The Future of Machine Learning in Cybersecurity

The Future of Machine Learning in Cybersecurity

Machine learning (ML) is a commonly used term across nearly every sector of IT today. And while ML has frequently been used to make sense of big data—to improve business performance and processes and help make predictions—it has also proven priceless in other applications, including cybersecurity. This article will share reasons why ML has risen to such importance in cybersecurity, share some of the challenges of this particular application of the technology and describe the future that machine learning enables.

The need for machine learning has to do with complexity. Many organizations today possess a growing number ofInternet of Things (IoT) devices that aren’t all known or managed by IT. All data and applications aren’t running on-premises, as hybrid and multicloud are the new normal. Users are no longer mostly in the office, as remote work is widely accepted.

Not all that long ago, it was common for enterprises to rely on signature-based detection for malware, static firewall rules for network traffic and access control lists (ACLs) to define security policies. In a world with more devices, in more places than ever, the old ways of detecting potential security risks fail to keep up with the scale, scope and complexity.

Machine learning is all about training models to learn automatically from large amounts of data, and from the learning, a system can then identify trends, spot anomalies, make recommendations and ultimately execute actions. In order to address all the new security challenges that organizations face, there is a clear need for machine learning. Only machine learning can address the increasing number of challenges in cybersecurity: scaling up security solutions, detecting unknown attacks and detecting advanced attacks, including polymorphic malware. Advanced malware can change forms to evade detection, and using a traditional signature-based approach makes it very difficult to detect such advanced attacks. ML turns out to be the best solution to combat it.

Machine learning is well understood and widely deployed across many areas. Among the most popular are image processing for recognition and natural language processing (NLP) to help understand what a human or a piece of text is saying.

Cybersecurity is different from other use cases for machine learning in some respects.

Leveraging machine learning in cybersecurity carries its own challenges and requirements. We will discuss three unique challenges for applying ML to cybersecurity and three common but more severe challenges in cybersecurity.

Challenge 1: The much higher accuracy requirements. For example, if you’re just doing image processing, and the system mistakes a dog for a cat, that might be annoying but likely doesn’t have a life or death impact. If a machine learning system mistakes a fraudulent data packet for a legitimate one that leads to an attack against a hospital and its devices, the impact of the mis-categorization can be severe.
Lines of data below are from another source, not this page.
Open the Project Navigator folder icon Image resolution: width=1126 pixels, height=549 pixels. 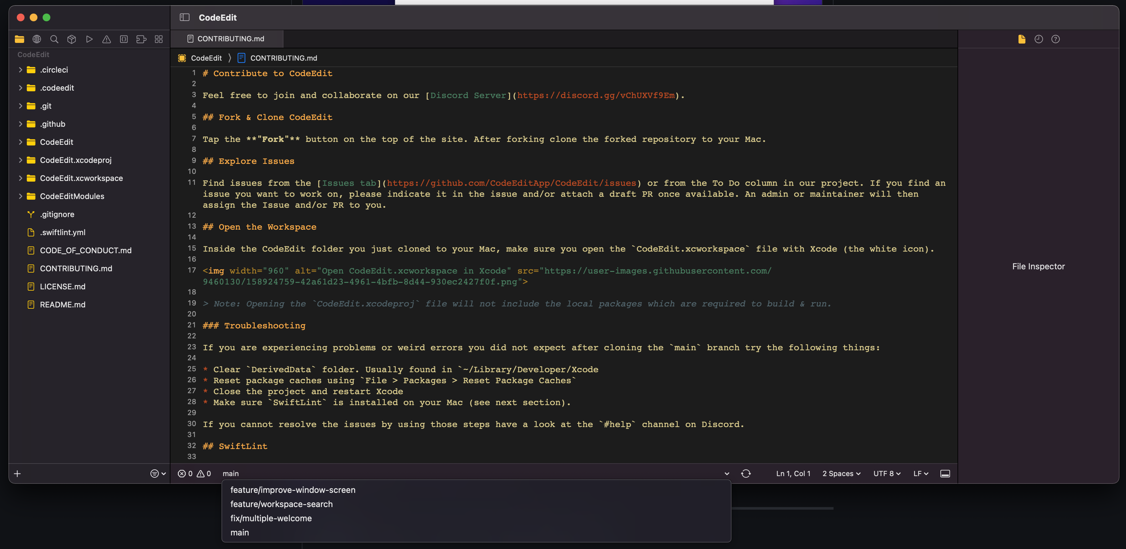[x=19, y=39]
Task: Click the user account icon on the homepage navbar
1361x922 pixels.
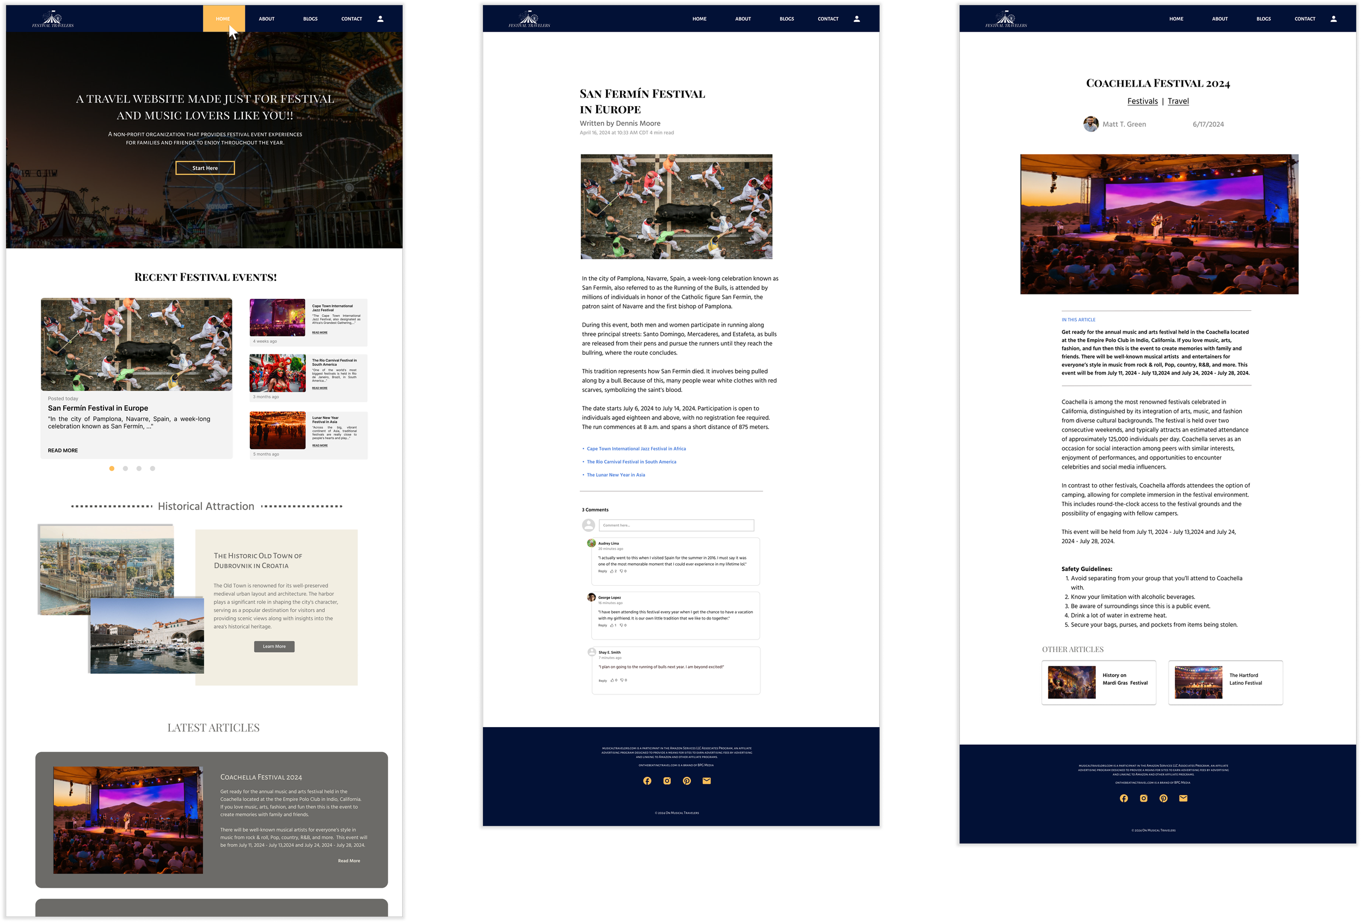Action: [x=380, y=19]
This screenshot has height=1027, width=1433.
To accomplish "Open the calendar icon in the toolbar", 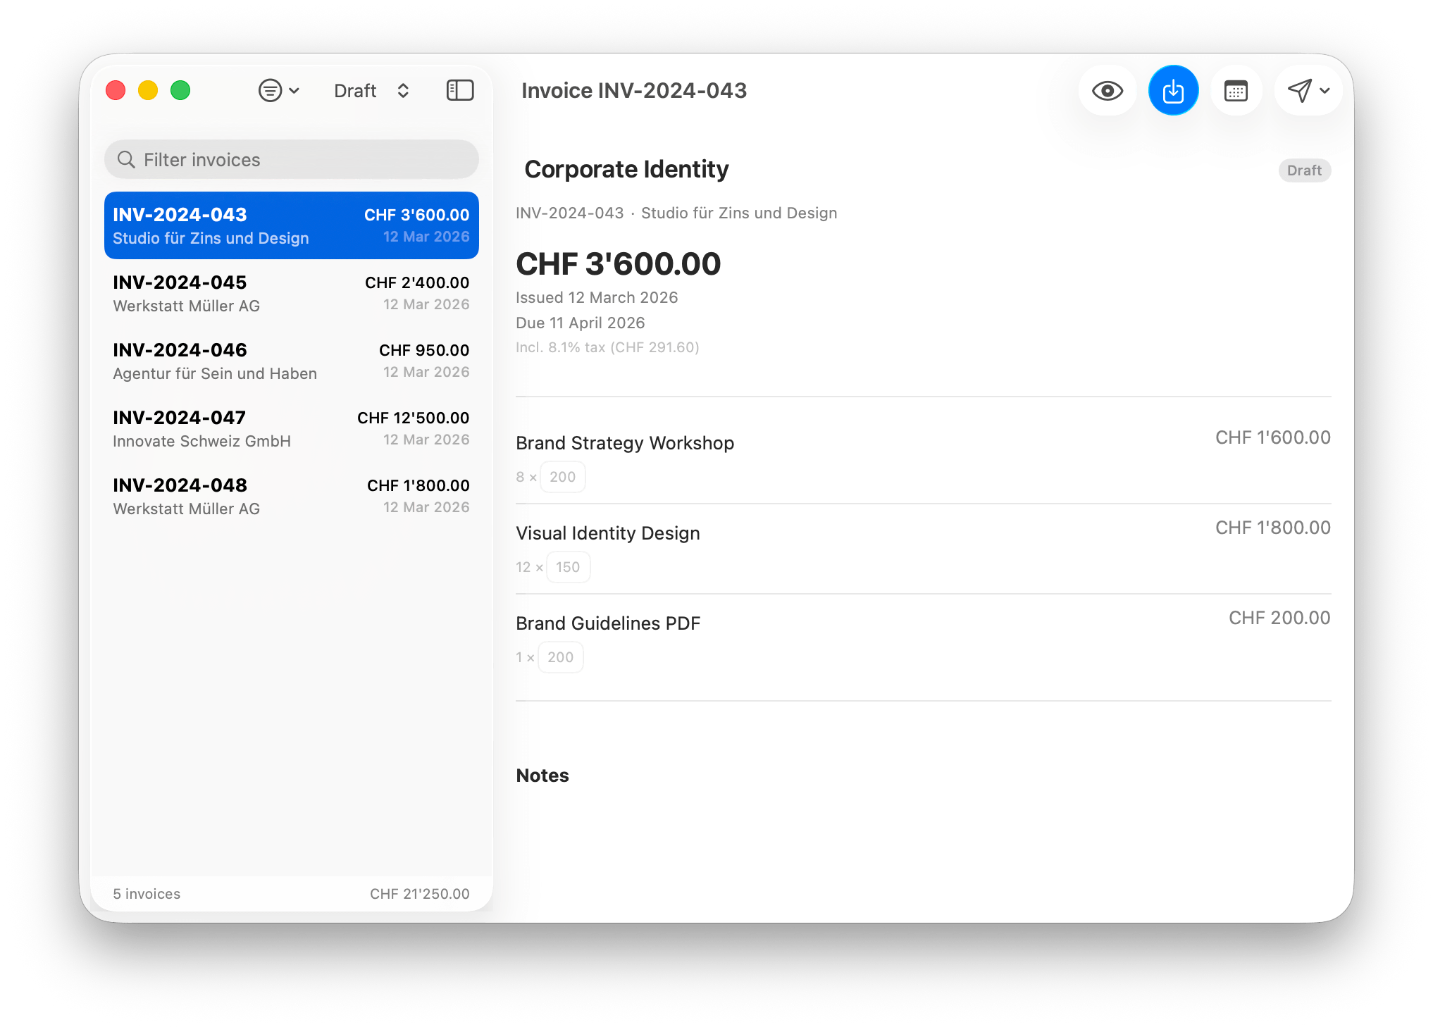I will click(x=1236, y=90).
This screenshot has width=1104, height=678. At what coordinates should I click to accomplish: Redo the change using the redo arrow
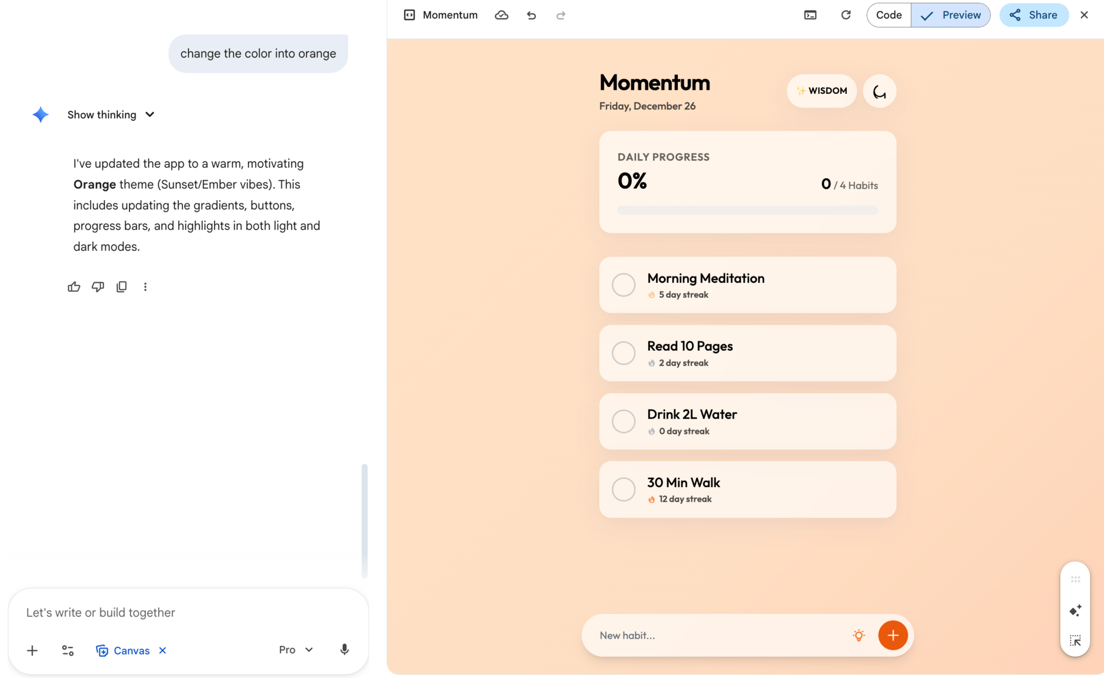click(x=560, y=15)
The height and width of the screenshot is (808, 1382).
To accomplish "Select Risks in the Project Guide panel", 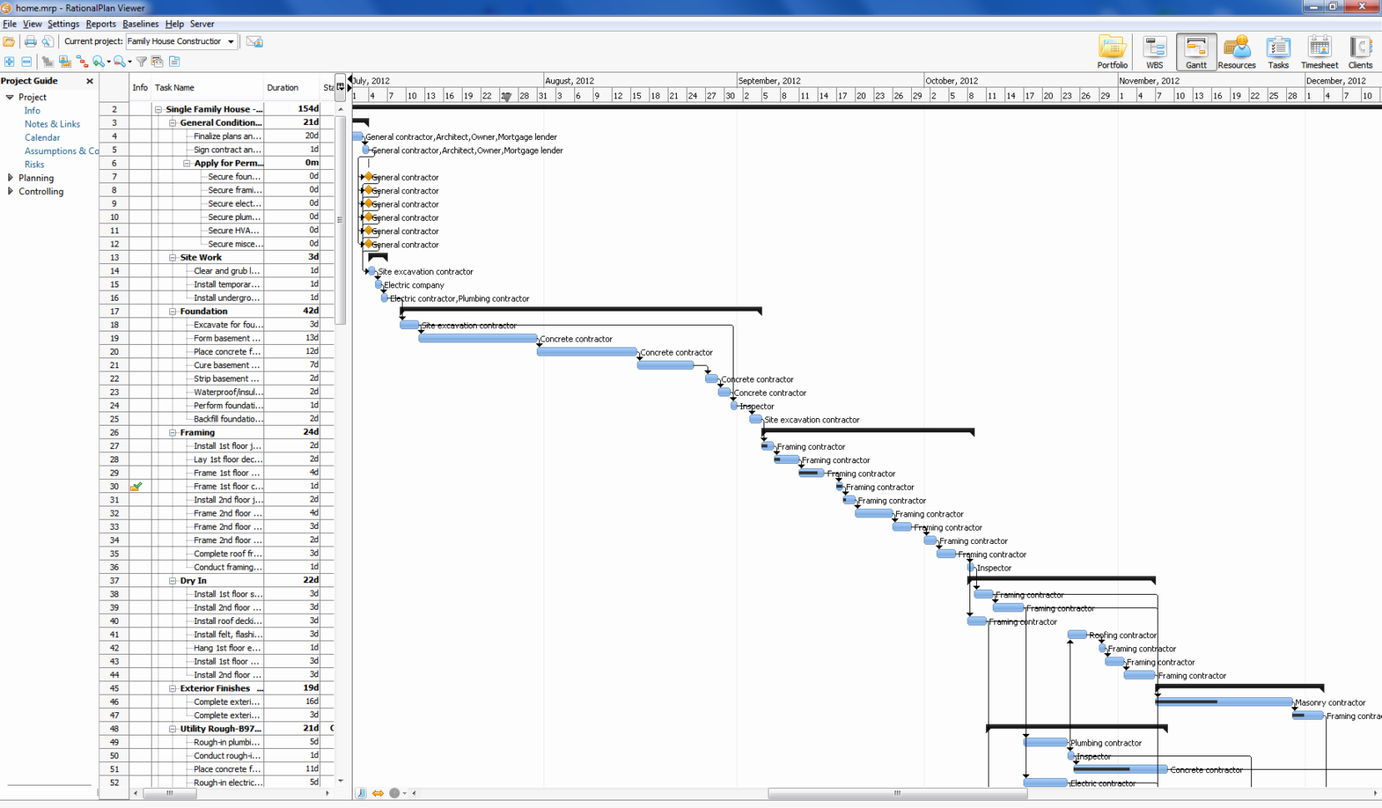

Every day, organizations see large volumes of data packets traverse firewalls. Even if only 0.1% of the data is mis-categorized by machine learning, we can wrongly block huge amounts of normal traffic that would severely impact the business. It’s understandable that in the early days of machine learning, some organizations were concerned that the models wouldn’t be as accurate as human security researchers. It takes time, and it also takes huge amounts of data to actually train a machine learning model to get up to the same level of accuracy as a really skilled human. Humans, however, don’t scale and are among the scarcest resources in IT today. We are relying on ML to efficiently scale up the cybersecurity solutions. Also, ML can help us detect unknown attacks that are hard for humans to detect, as ML can build up baseline behaviors and detect any abnormalities that deviate from them.

Challenge 2: The access to large amounts of training data, especially labeled data.